D’une part, le Conseil d’Etat a étendu les règles issues de la jurisprudence Czabaj en considérant qu’elles sont « également » applicables à la contestation des « décisions non réglementaires qui ne présentent pas le caractère de décisions individuelles, lorsque la contestation émane des destinataires de ces décisions à l’égard desquels une notification est requise pour déclencher le délai de recours » (point 5).
Les règles contentieuses issues de la jurisprudence Czabaj ne sont dès lors pas seulement cantonnées aux décisions administratives individuelles mais s’appliquent ainsi également aux dites « décisions d’espèces ».
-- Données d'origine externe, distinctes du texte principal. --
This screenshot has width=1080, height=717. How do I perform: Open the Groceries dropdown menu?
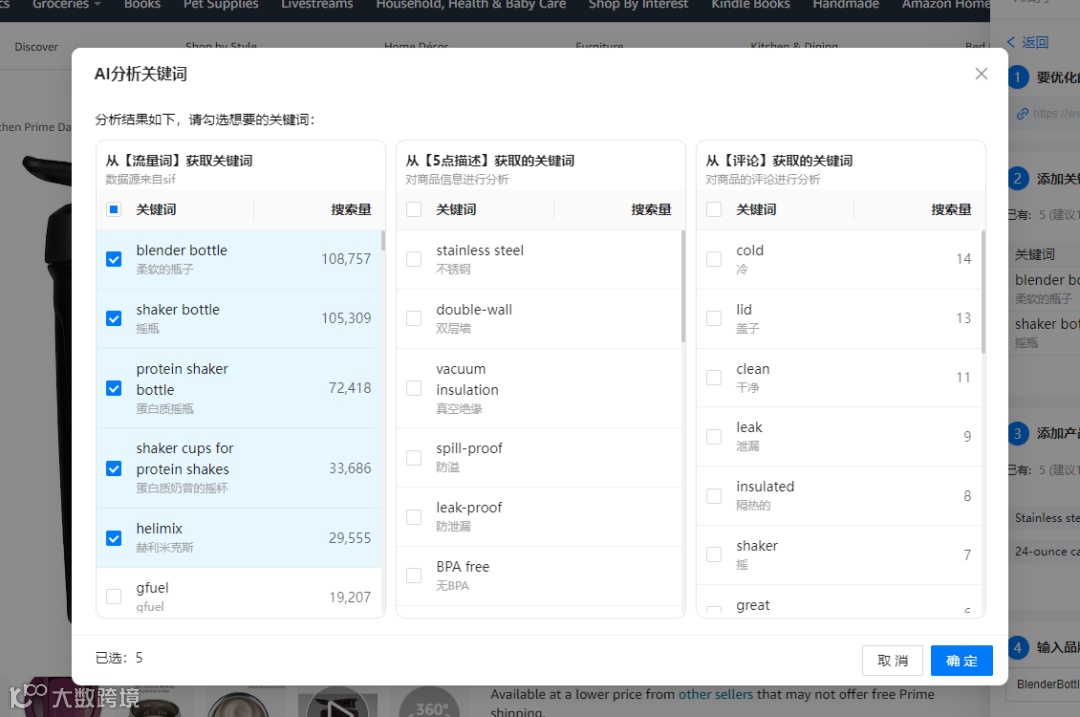65,6
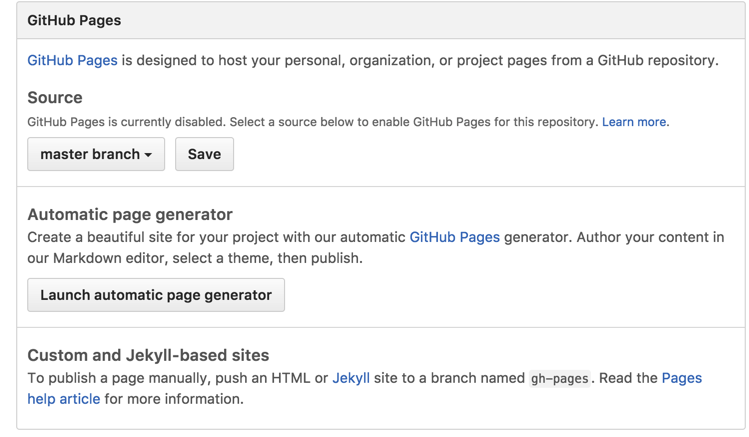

Le professeur René Chapus les définissait comme « des mesures qui ne font qu’appliquer à une espèce particulière une réglementation préalable, qui n’est pas modifiée » (Droit administratif général, tome 1, § 702). En outre, le code des relations entre le public et l’administration les définit comme « des décisions qui font une application particulière d’une réglementation à une situation ou à une opération donnée » (« Sous-section 2 Décisions ni réglementaires ni individuelles », éd. Dalloz, commentaire). Il en existe de multiple dans notre droit, telles que les déclarations d’utilité publique en matière d’expropriation, les actes de création d’une zone d’aménagement concerté, la décision portant fusion de commune, les décisions créant une servitude d’urbanisme, etc.
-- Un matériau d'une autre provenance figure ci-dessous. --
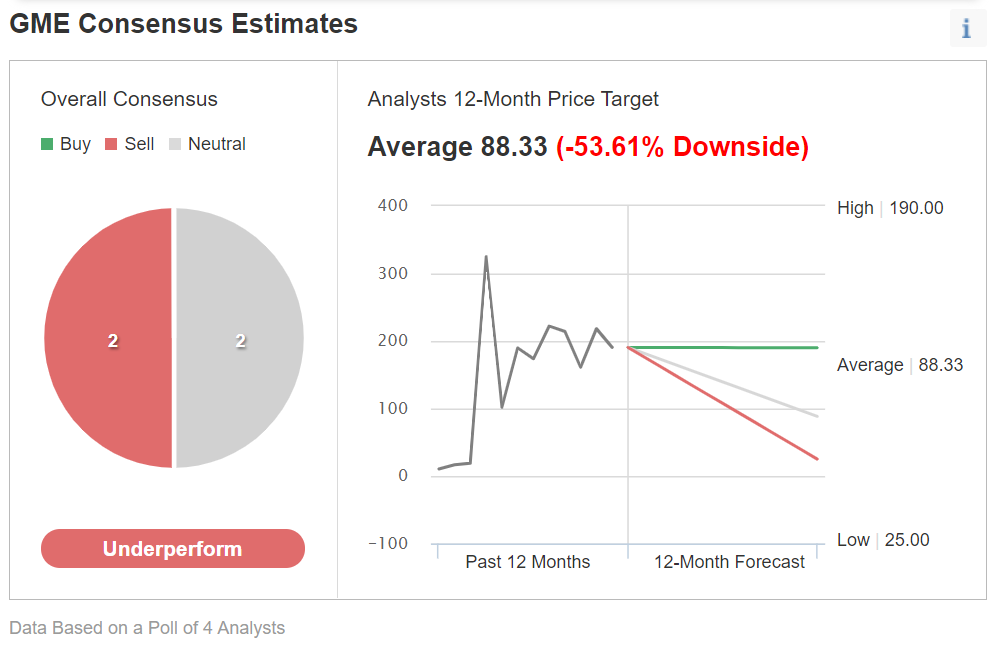Hide Neutral series via legend label
This screenshot has height=662, width=1008.
[x=216, y=144]
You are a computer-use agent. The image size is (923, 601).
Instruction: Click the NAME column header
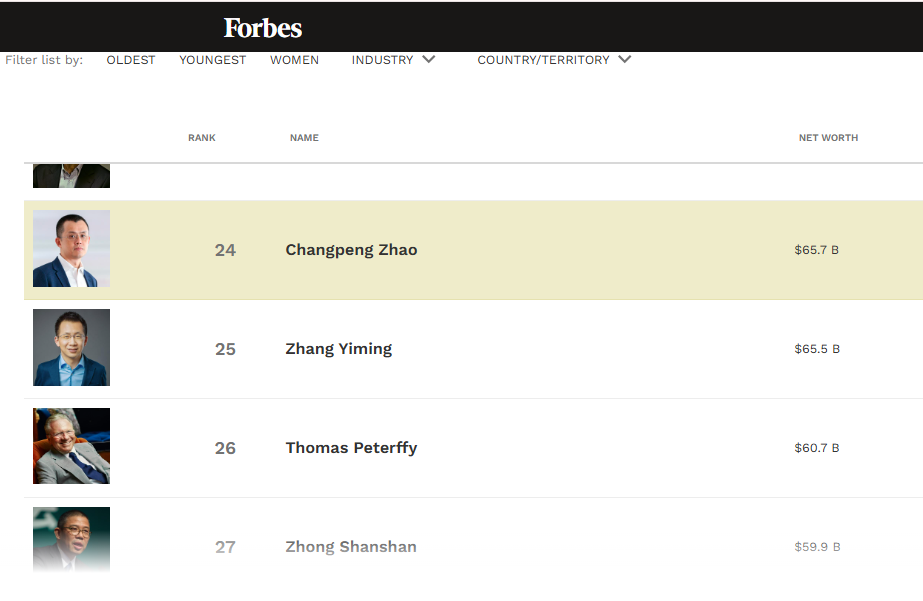(304, 138)
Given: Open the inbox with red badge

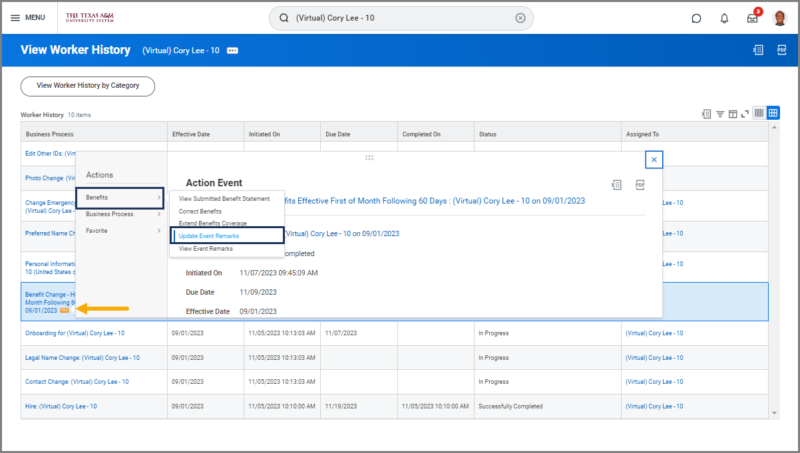Looking at the screenshot, I should (752, 18).
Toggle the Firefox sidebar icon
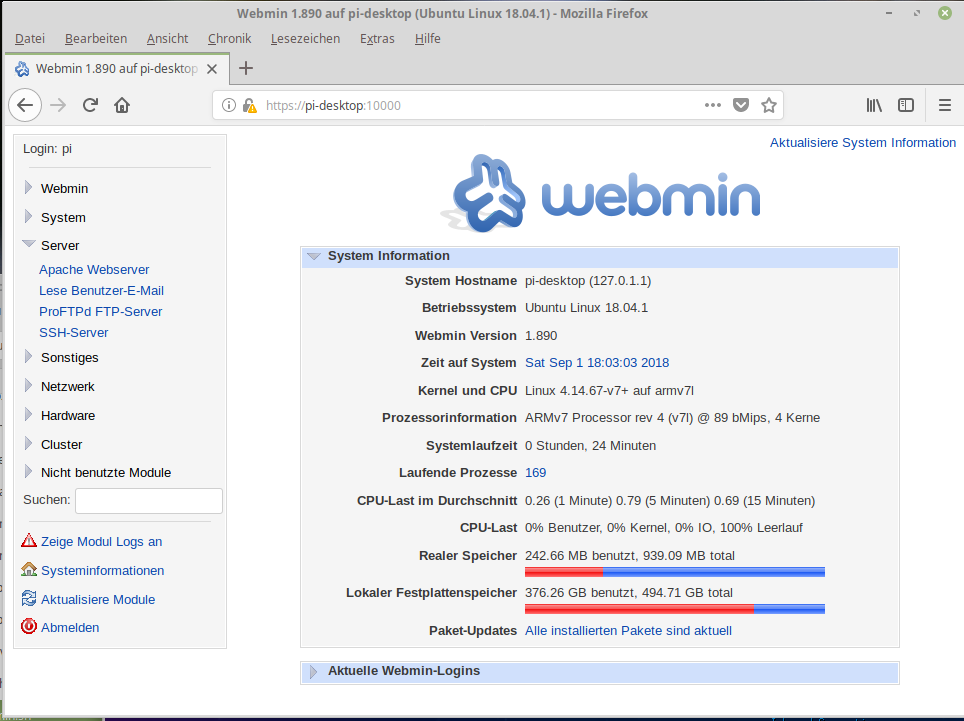The image size is (964, 721). point(906,105)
D’autre part, le Conseil d’Etat confirme une règle contentieuse – précédemment dégagée par un son arrêt du 13 octobre 2016 n° 381574 – relative au point de départ des délais de recours contentieux des décisions de transfert prises sur le fondement de l’article L. 318-3 du code de l’urbanisme. Il rappelle ainsi que le délai « ne peut courir, pour les propriétaires intéressés, qu’à compter de la date à laquelle celle-ci leur a été notifiée, peu important que cette décision ait été par ailleurs publiée ou affichée » (point 3).
Le point de départ du délai raisonnable, qui ne saurait excéder un an, ne peut donc pas courir à compter de la date à laquelle des propriétaires intéressés établiraient qu’ils auraient eu connaissance de l’arrêté de transfert.
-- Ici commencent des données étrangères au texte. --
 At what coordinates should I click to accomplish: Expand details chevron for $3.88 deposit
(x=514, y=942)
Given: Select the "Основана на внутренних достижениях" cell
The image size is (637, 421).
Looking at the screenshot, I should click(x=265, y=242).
Enfin, le Conseil d’Etat a précisé son office de juge de cassation dans le cadre de son contrôle.
En l’espèce, les requérants se sont bornés à invoquer devant la Cour, l’atteinte que porterait l’arrêté litigieux à leur droit de propriété. La Cour a estimé qu’ils ne faisaient état d’aucune circonstance particulière permettant de proroger au-delà d’un an le délai raisonnable dans lequel elles pouvaient exercer un recours juridictionnel.
A ce propos, le Conseil d’Etat considère que les juges du fond apprécient souverainement le point de savoir si un justiciable fait état d’une circonstance particulière justifiant de proroger au-delà d’un an le délai raisonnable au-delà duquel il est impossible d’exercer un recours juridictionnel. Il déclare n’exercer sur ce point qu’un contrôle de dénaturation des faits.
Depuis quelques années, le Conseil d’Etat ne cesse d’étoffer sa jurisprudence Czabaj. C’est donc dans la lignée de sa jurisprudence constante que le Conseil d’Etat garantit, par cette décision, le principe de sécurité juridique applicable aux situations consolidées par l’effet du temps. On peut donc penser que cette décision bouleversera, notamment, le contentieux de l’urbanisme dans lequel on retrouve de nombreuses décisions d’espèce.